As empresas dos secretários de Estado

Também há 19 secretários de Estado com ligações a empresas, uns casos conhecidos, outros nem por isso.

Nuno Artur Silva será dos mais conhecidos dada a natureza do seu negócio e o facto de tutelar a área empresarial de que vem. Detentor das Produções Fictícias e do canal Q, o governante vendeu a empresa ao sobrinho pouco antes de entrar no governo. Uma clausula desse contrato tem sido considerada como indicadora de conflito de interesses: Nuno Artur Silva lucrará mais vinte mil euros se a empresa que vendeu atingir um resultado líquido de mais de quarenta mil euros no final do ano. Acontece que o secretário de Estado tutela a RTP e que as Produções Fictícias estão a vender conteúdos à televisão pública.

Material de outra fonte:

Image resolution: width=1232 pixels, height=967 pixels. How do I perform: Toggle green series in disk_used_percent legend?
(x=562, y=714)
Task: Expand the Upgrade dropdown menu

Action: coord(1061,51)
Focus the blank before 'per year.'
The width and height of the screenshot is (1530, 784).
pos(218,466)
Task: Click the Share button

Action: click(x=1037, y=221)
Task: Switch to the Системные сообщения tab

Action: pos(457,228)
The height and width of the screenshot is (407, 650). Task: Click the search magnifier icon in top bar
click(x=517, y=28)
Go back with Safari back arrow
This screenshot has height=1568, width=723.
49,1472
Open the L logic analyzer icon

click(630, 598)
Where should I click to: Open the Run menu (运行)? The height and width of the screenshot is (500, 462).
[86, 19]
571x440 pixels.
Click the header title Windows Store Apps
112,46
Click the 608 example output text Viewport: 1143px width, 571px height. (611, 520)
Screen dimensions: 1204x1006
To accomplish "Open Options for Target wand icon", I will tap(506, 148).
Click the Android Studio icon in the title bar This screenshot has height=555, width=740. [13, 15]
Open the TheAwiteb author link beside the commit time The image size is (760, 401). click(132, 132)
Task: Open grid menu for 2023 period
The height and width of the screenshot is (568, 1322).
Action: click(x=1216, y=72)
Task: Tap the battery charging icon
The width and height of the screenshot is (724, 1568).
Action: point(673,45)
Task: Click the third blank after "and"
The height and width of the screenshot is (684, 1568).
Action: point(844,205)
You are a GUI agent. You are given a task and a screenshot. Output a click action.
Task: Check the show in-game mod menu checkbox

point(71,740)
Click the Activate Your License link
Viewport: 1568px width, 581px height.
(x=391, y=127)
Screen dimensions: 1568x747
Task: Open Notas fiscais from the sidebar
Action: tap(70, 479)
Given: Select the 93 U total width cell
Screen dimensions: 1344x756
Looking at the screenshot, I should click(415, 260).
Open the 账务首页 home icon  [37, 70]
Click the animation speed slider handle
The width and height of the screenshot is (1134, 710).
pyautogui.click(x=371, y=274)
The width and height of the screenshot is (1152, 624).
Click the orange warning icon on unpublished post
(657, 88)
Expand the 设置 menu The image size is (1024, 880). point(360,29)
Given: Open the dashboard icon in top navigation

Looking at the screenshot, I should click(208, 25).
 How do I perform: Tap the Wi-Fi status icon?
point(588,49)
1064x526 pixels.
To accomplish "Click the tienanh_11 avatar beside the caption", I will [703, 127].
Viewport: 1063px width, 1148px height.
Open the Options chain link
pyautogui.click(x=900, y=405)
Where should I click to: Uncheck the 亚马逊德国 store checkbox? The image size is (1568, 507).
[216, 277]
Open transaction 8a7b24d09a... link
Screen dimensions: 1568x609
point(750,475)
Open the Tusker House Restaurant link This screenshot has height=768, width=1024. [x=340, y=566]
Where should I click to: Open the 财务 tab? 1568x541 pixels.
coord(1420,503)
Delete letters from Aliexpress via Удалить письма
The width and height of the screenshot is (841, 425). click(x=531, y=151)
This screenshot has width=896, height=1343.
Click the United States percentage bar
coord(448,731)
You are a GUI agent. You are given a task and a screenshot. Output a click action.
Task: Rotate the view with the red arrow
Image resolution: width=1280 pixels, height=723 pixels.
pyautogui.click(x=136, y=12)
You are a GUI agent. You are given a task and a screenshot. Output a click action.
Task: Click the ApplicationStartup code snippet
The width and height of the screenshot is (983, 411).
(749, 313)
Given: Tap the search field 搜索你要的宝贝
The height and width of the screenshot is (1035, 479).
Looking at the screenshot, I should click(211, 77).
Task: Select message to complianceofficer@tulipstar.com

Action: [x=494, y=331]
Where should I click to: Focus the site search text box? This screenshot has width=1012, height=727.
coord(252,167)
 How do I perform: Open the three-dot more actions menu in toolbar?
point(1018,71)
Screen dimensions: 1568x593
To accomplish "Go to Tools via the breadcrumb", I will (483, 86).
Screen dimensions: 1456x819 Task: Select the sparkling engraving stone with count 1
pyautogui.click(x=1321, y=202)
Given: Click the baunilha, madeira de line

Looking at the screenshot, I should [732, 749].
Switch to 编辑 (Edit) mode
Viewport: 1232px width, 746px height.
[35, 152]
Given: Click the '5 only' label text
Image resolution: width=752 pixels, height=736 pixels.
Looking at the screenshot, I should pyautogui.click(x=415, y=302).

Outros casos são bem menos mediáticos. João Catarino, secretário de Estado da Conservação da Natureza, das Florestas e do Ordenamento do Território, tem metade da quota de duas empresas de construção civil e uma de mediação imobiliária. A mulher é ainda sócia-gerente numa empresa, a Aeroflora que tem contratos com entidades públicas no total de 118 mil euros.

Eduardo Pinheiro, secretário de Estado da Mobilidade, é casado com Vilma Marlene da Silva que em 2015 detinha 70% da Território XXI, uma empresa de consultoria em planeamento. A maior parte desta participação, numa empresa que lucrou 1,945 milhões de euros com 32 contratos com entidades públicas, foi entretanto vendida.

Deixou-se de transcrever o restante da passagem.